Posted: Sep 27, 2013 10:06 PM by Erin Steuber
Updated: Sep 27, 2013 10:11 PM
A Chicago based rap group is speaking out about the recent controversy surrounding their rap song making an appearance in a Vermillion Parish classroom. As we told you last week a mother was outraged when she saw that her 9-year-old son's homework contained the word "pimp."
It's an incident the superintendent says was contained to just one class at Eaton Park Elementary, but the rap trio, Do or Die, says they're honored their song "Po Pimp" was part of the fourth grade assignment.
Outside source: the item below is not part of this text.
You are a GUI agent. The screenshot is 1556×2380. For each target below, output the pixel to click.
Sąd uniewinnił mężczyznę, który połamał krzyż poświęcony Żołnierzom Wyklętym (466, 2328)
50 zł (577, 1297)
They have even said they are willing to come speak to the parents, students and staff here in Louisiana.
It's a song that climbed the charts in the mid-90's, but this hit is now the center of controversy in a Vermillion Parish classroom.
"I don't send my son to school to learn these type of life lessons. Especially at the age of nine," said Brittney Badeaux.
Do or Die's chart topper "Po Pimp" was used in reference to rapper Twista on a fourth grader's homework. And the rap trio sees nothing wrong with it.
"If my kid came to me and asked me what's a pimp, I'm going to explain that to them," said Rapper AK. "At the end of the day if he knows what it is, or she knows what it is, I did my part. Now they know what it is and they're not ignorant to what a pimp is."
AK says music, in any form, should be used to help educate students, and in the case of their song, "pimp" has another meaning.
"Personally inspiring many people," said AK. "Then beyond that you have all these things saying pimp ride and things of that nature. It wasn't meant to be negative, it was meant to be used in a positive way."
But the district doesn't see it that way, and the worksheet has since been pulled.
"What was sent home was wrong, I admit that," said Vermillion Superintendent Jerome Puyau. "But we give complete autonomy to our teachers, who was going to take the fall? I took the heat but now that is my rock I'm building upon."
"Look at it like this. Yes it's your child and you're supposed to protect them, but don't over protect to the point that they don't understand what's going on around them," said AK.